■ Work to be completed ■
Draw out every line with the word "screenshot" from the listing below.

■ Information provided ■
......

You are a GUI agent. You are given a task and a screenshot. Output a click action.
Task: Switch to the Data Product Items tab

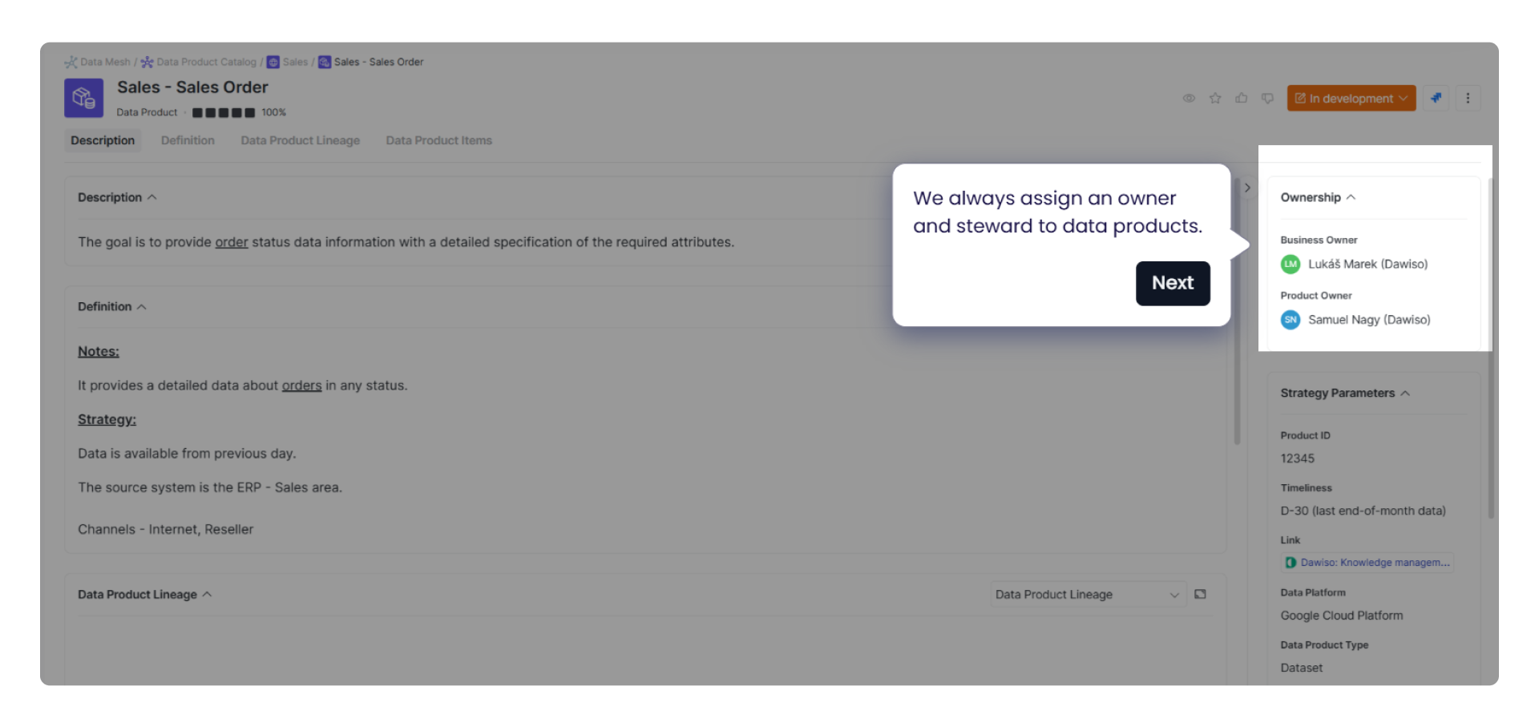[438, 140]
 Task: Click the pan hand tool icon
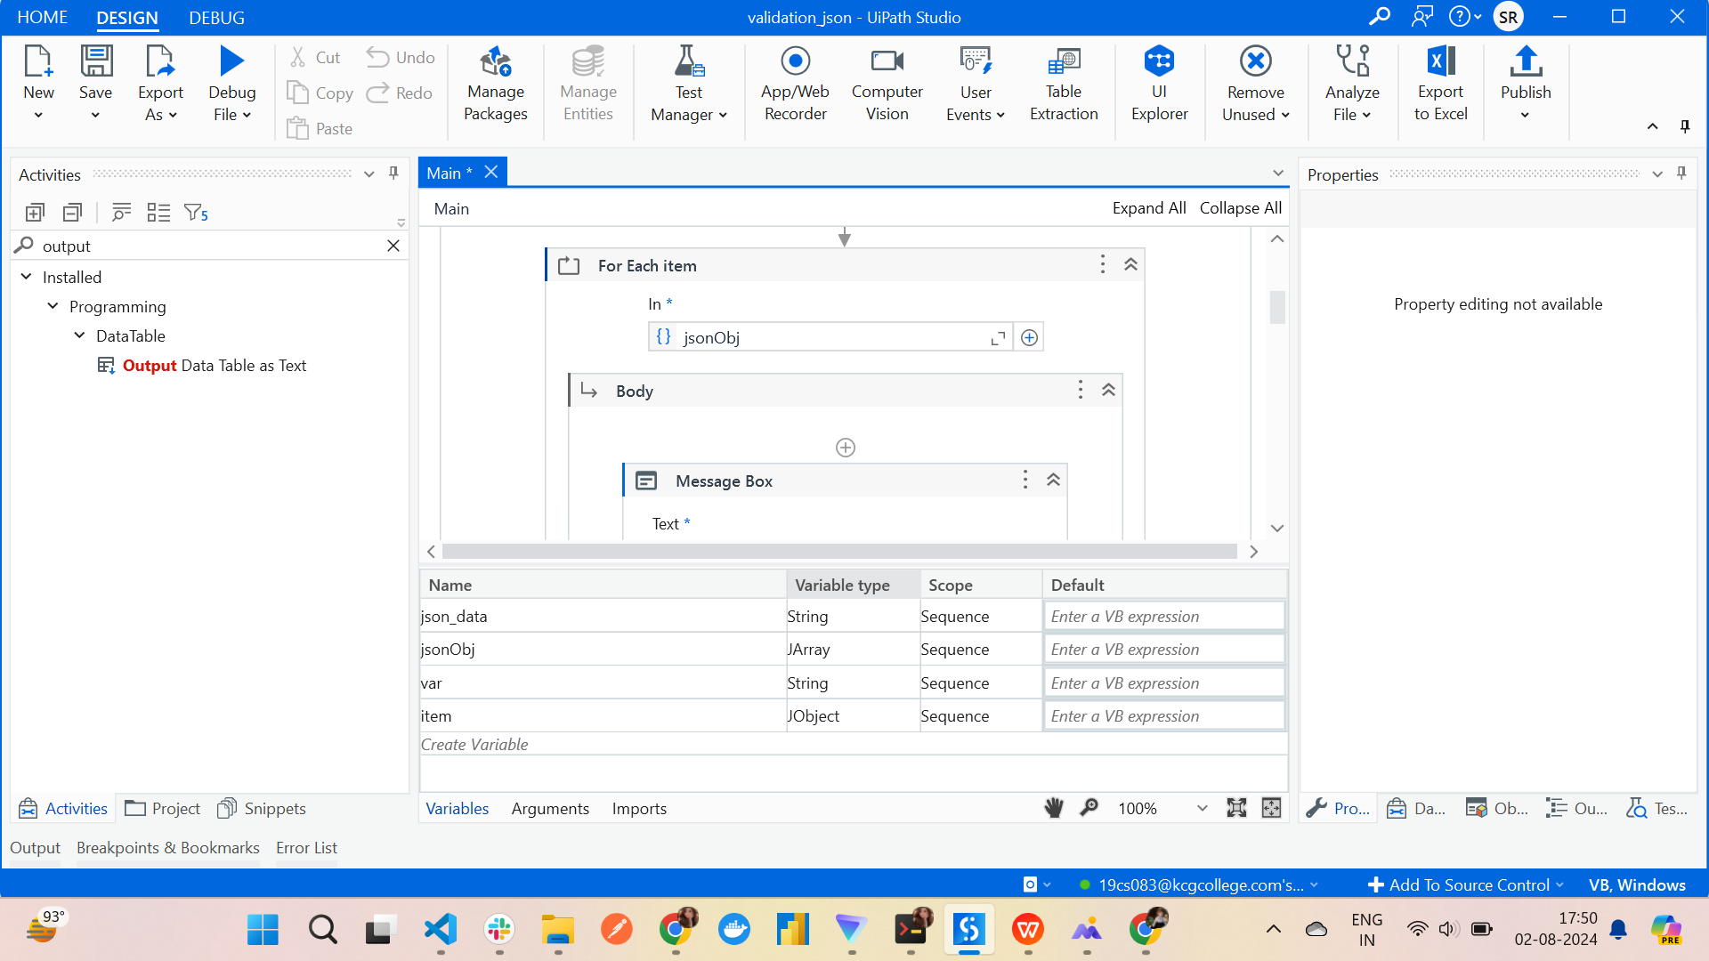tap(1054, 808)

......

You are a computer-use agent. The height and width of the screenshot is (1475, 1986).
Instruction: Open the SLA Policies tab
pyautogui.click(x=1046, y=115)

......

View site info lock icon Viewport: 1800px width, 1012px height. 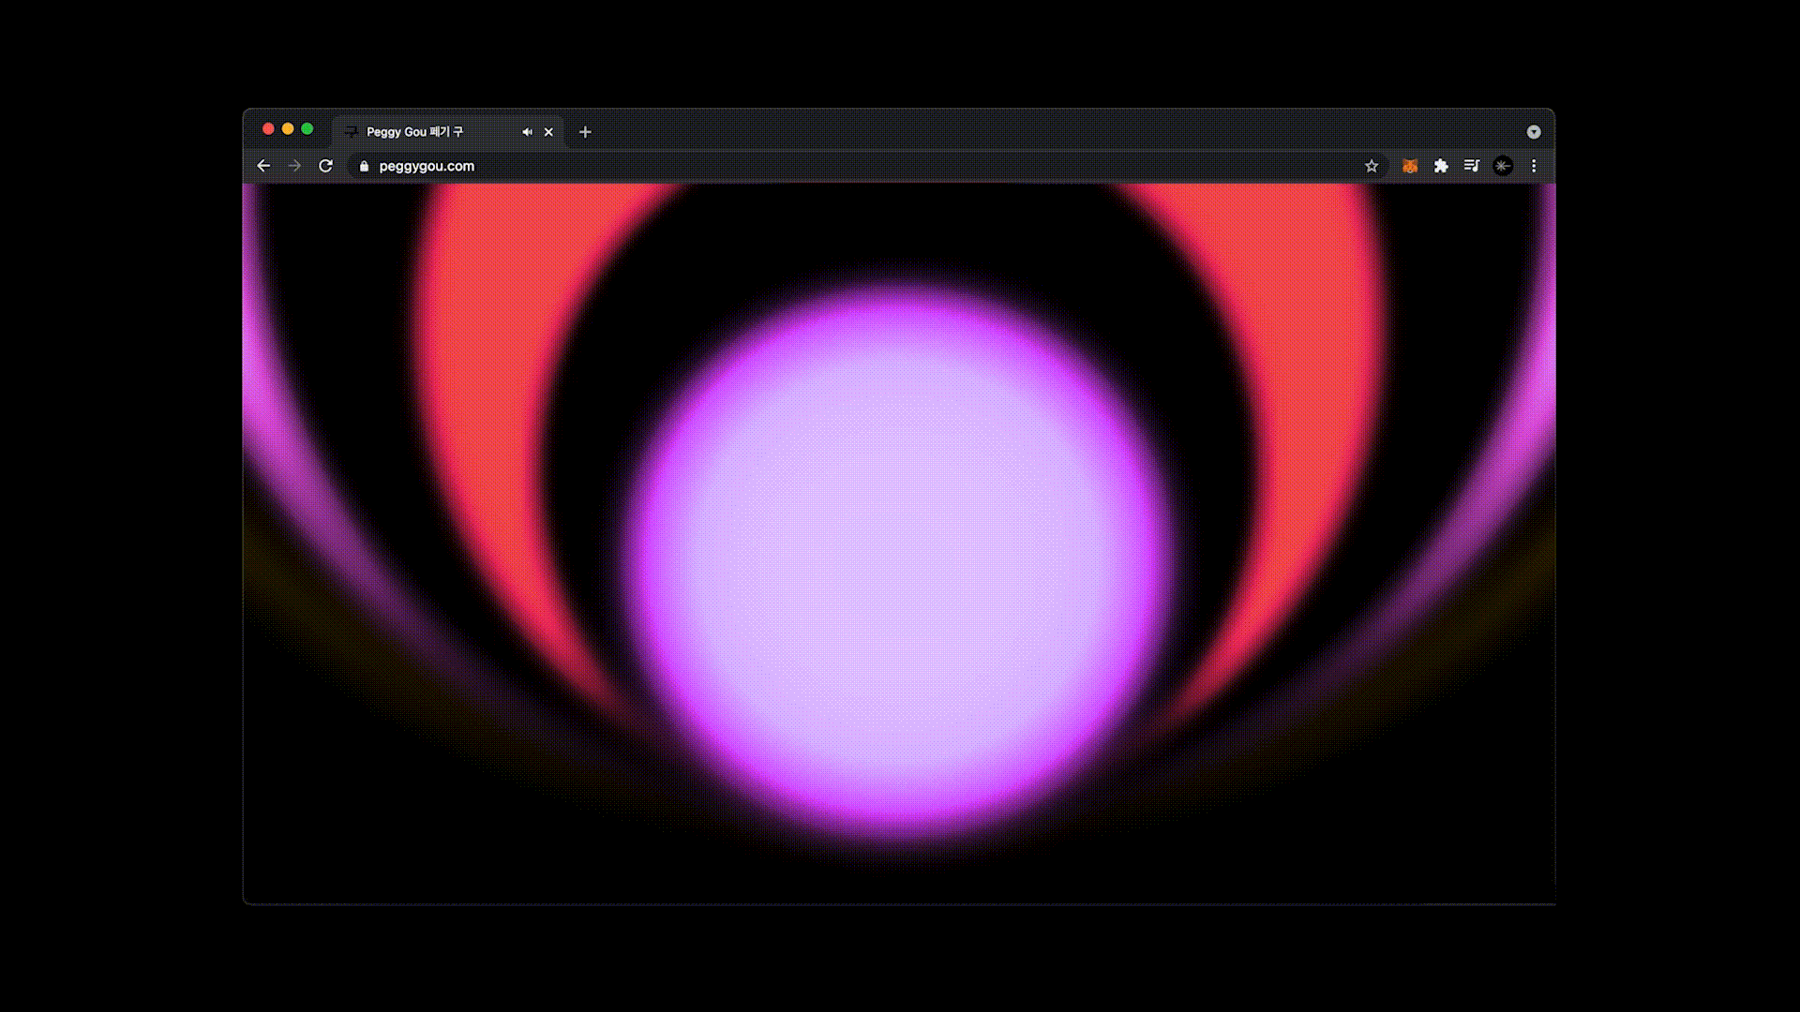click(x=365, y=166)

......

■ Output ■
You are a GUI agent. You are given a task and a screenshot. Output a click action.
You are a computer-use agent. The height and width of the screenshot is (1475, 1986).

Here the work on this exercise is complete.